Ma questo fattore, insieme alla gustosissima performance di Emily Watson nei panni di una Madre Superiora odiata da tutti, non è abbastanza per scrollarsi di dosso la sensazione di essere già stati qui, e in mani migliori. Il libro di Herbert è diventato un testo fondamentale per un infinto numero di epopee ultraterrene. Quando Alejandro Jodorowsky tentò di trasformarlo in un film a metà degli anni ’70, le sue idee surreali e stravaganti per rappresentare l’architettura cosmica e i complicati eroi e cattivi di Dune condizionarono tutti, da Guerre stellari ad Alien.

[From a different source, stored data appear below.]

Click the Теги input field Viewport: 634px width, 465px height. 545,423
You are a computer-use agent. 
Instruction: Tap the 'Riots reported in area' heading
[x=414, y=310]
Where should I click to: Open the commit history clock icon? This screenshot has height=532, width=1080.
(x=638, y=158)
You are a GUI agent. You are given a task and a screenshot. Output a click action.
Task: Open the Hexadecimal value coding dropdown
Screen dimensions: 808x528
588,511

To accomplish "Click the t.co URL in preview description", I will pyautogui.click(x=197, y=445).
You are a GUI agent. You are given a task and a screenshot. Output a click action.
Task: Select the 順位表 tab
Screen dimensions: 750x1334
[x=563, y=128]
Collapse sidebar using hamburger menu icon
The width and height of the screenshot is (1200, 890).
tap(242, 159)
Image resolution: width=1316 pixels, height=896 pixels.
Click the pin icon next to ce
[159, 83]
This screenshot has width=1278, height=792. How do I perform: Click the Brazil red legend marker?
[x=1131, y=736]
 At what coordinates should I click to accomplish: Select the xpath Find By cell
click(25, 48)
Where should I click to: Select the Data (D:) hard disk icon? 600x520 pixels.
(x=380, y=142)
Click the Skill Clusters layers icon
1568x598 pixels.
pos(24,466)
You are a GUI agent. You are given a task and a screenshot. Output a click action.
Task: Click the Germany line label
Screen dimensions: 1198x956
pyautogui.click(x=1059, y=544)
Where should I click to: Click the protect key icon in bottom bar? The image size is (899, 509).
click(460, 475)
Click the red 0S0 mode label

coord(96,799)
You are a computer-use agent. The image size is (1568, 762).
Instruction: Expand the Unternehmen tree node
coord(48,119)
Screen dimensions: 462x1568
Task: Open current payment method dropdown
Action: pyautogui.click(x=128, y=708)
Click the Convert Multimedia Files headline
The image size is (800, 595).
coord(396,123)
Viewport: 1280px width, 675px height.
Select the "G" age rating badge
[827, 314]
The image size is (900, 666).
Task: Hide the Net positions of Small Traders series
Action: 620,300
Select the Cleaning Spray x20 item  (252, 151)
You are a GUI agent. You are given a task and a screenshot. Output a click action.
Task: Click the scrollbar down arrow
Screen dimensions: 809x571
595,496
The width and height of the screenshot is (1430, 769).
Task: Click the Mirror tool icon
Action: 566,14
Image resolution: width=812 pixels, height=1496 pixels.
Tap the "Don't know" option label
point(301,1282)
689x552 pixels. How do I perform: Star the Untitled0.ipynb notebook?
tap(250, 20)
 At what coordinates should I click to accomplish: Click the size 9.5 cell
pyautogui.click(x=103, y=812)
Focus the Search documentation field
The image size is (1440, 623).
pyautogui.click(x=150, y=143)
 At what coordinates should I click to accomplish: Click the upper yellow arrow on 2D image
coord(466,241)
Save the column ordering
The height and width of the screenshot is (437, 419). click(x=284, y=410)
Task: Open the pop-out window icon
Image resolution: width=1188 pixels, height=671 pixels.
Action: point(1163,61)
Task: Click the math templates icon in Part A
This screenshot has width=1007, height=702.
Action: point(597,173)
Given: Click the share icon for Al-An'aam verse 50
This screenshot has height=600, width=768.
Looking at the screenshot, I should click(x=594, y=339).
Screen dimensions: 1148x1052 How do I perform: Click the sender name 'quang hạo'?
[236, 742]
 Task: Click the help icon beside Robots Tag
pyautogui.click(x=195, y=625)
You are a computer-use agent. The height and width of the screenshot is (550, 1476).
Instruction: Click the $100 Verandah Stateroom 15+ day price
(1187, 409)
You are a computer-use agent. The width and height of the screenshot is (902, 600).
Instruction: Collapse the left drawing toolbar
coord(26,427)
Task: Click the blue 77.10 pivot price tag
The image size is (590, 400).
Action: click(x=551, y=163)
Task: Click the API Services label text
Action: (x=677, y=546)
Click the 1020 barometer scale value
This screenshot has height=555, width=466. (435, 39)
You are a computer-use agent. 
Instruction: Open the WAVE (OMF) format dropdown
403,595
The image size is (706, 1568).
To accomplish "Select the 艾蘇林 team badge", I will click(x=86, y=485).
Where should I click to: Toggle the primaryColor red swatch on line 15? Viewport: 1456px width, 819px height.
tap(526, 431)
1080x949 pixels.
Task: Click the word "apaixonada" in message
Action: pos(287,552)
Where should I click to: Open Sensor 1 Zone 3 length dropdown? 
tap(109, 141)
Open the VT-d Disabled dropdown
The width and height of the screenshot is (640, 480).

Non per essere troppo autoriale, ma ciò che ha reso rivoluzionaria la rivisitazione di Villeneuve non è solo la sua passione per il materiale originale, ma anche il modo in cui ha portato sul grande schermo la sua visione, con un altissimo tasso di spezie.
Saggiamente, Dune: Prophecy fa di quella visione il suo punto di partenza: sa riconoscere un buon universo cinematografico quando ne vede uno. Ma il fatto che usi questi elementi per raccontare la solita storia generica di case in guerra e fanatici religiosi significa che, dopo l’abbrivio iniziale, il film crolla. Anche i fan sfegatati di Dune avranno la sensazione che la serie, almeno nei quattro episodi su sei forniti alla stampa, continui a rimanere invischiata nella sua stessa mitologia. E il fatto che sembri inseguire le influenze e le convenzioni della narrazione seriale piuttosto che stabilire nuovi standard per il genere è una delusione enorme. La paura può uccidere la creatività. Troppa cautela, tuttavia, è ciò che fa a pezzi il cuore dei franchise.